While you don’t need to be a data scientist to use them, setting up and building charts requires certain data skills and tech acumen, or at least prior training. Whether from a data science and visualization course at Harvard, or self-taught online classes, a few hours and hands-on practice will be time well spent to hone your data visualization skills.

With this newfound talent, you can aid and guide department leaders to the answers to their performance questions. In this case, you would pivot to the online sales data in the company database using visualization to track downtime and realize the fan-favorite item’s link has been down, leading to that drop in sales.

Expertise in data visualization tools allows executives to stay ahead of the curve in every business vertical by quickly analyzing pain points and understanding what their verticals need. This leads to improved strategies and more accurate decision-making at a fraction of the time it takes to crunch vital datasets.

KYC: Know Your Cybersecurity

While data management isn’t an executive’s role in itself, knowing its ins and outs allows them to understand the company's successes and areas for improvement. When data increasingly plays a vital role in a business, ensuring that it is being properly managed and secured can save leaders major headaches in the future.

Does your company practice master data management? Does it have an outdated data lake that’s slowing down processes? How is sensitive data access managed? These are governance questions investors, stakeholders, and partners might ask, and you must be ready to understand and navigate these concepts.

Moreover, adopting good cybersecurity practices starts at the top — especially when 63% of security professionals say users with access to critical business data are their biggest data risk. Knowing the basics of cybersecurity and current trends not only allows top-level roles to mitigate risks from their end but also helps them foresee their IT teams’ needs, like allocating a budget for better endpoint security and enforcing staff training.

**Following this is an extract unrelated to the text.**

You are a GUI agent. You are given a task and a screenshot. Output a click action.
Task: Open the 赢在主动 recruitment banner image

Beyond courses and academic work, data governance and cybersecurity at a C-suite level are more easily learned through conversations with experts. You can resort to networking and approaching other industry leaders and even your own staff to gauge these concepts and what they mean for your company.

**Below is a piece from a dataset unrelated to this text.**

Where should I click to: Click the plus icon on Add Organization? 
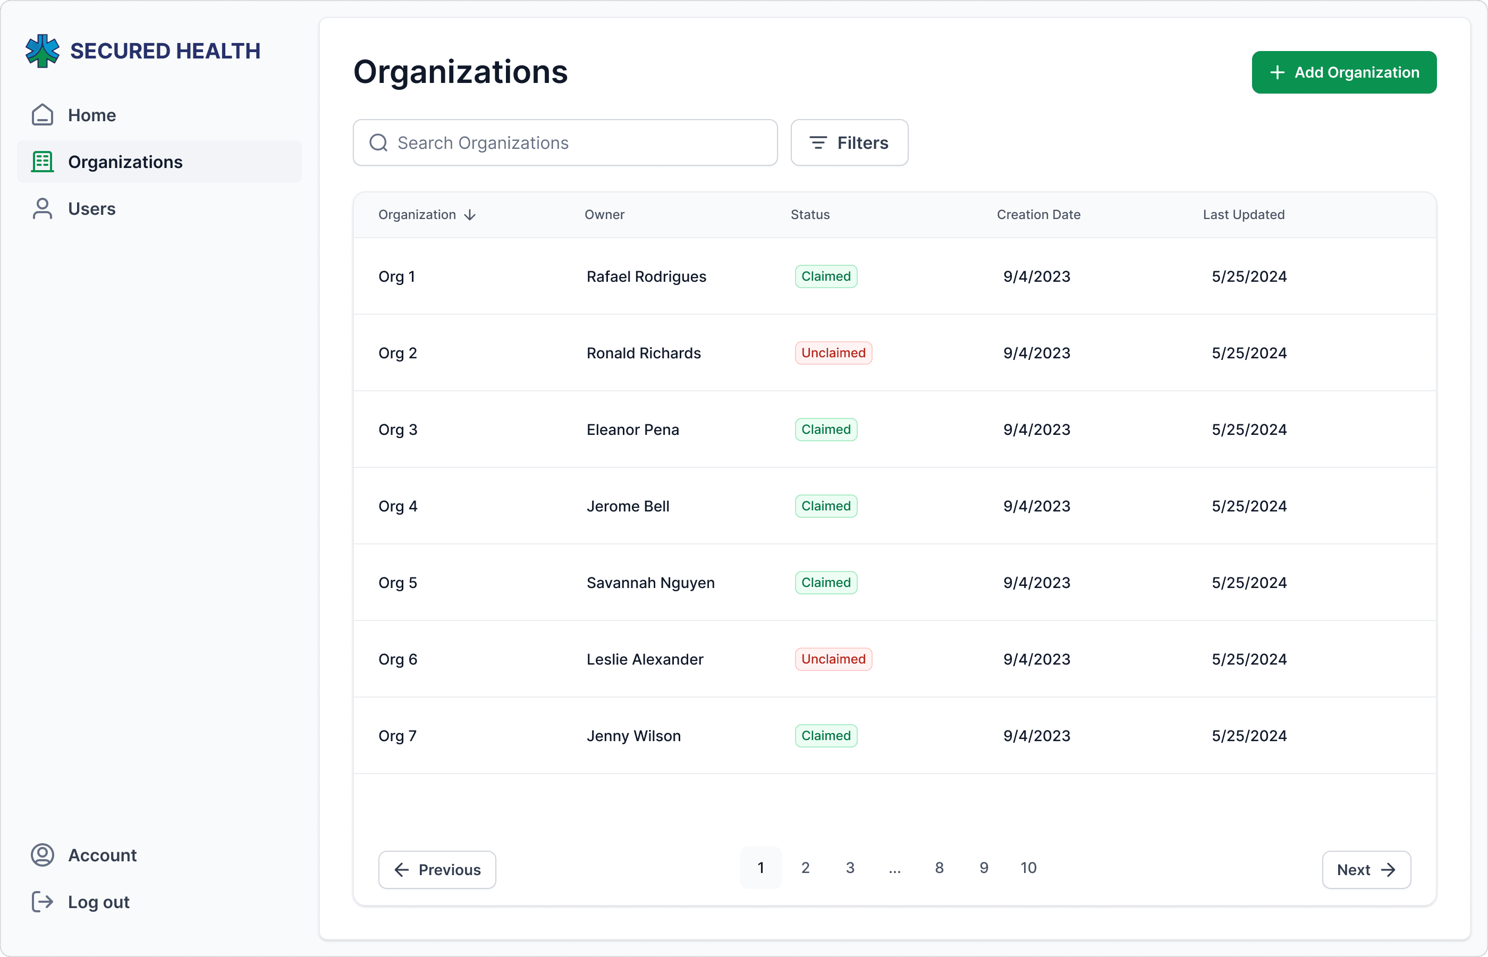[1277, 73]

As a result, instead of wrestling to understand the demands of security professionals, data-savvy executives will know when needs are pressing or if they can wait, making wiser and more objective business choices alongside their team leaders.

Make data work for you — not the other way around

There was a time when data was only one of many business assets, something you generate but store for audits or other compliance purposes. Those days are gone, especially as we move toward data-driven solutions that thrive primarily on how a company can implement data for other use cases.

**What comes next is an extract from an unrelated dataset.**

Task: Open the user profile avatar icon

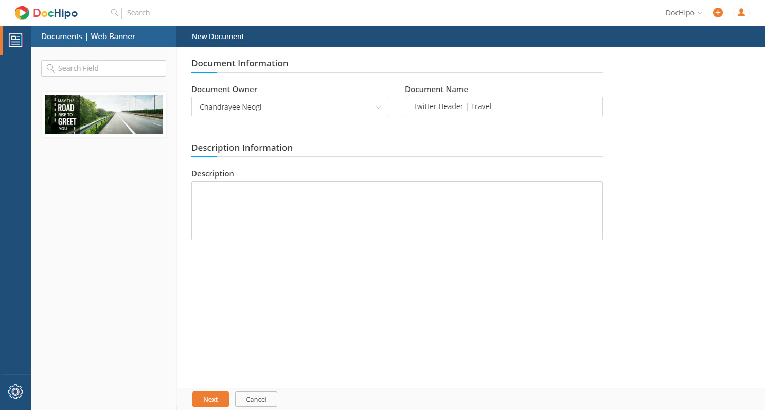Action: [x=741, y=13]
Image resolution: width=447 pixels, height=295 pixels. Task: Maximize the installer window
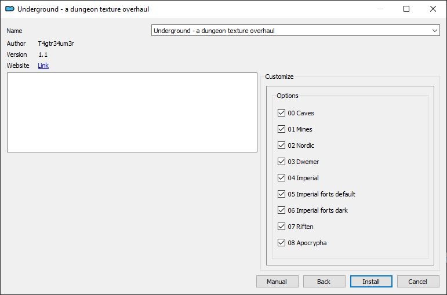(406, 9)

Data is no longer a stagnant asset — it can make you money if you derive the right value from it.

Knowing the value of your data is only possible if you’re well-informed about it and know its potential. Executives with data skills will be able to take the lead and inject their data into better risk management strategies, extract customer data to improve marketing, and further implement it into AI tools to speed up business processes.

Grasping these concepts also impacts the way you communicate with stakeholders. Expressing the importance of data security, governance, and even democratization for your company must come across as more than numbers and graphs — they wish to know the real value of these practices. By clearly explaining the importance of safeguarding data and placing it front and center of your operations, stakeholders will be on the same page about business decisions.

Simply put, skipping the data-related courses will do nothing for future executives. In fact, nowadays, being able to run a successful company is directly linked to your data knowledge. So, prioritize these skills if you don’t have them, and make sure to pitch them as a worthwhile talent when climbing the ladder; they will be key to your success.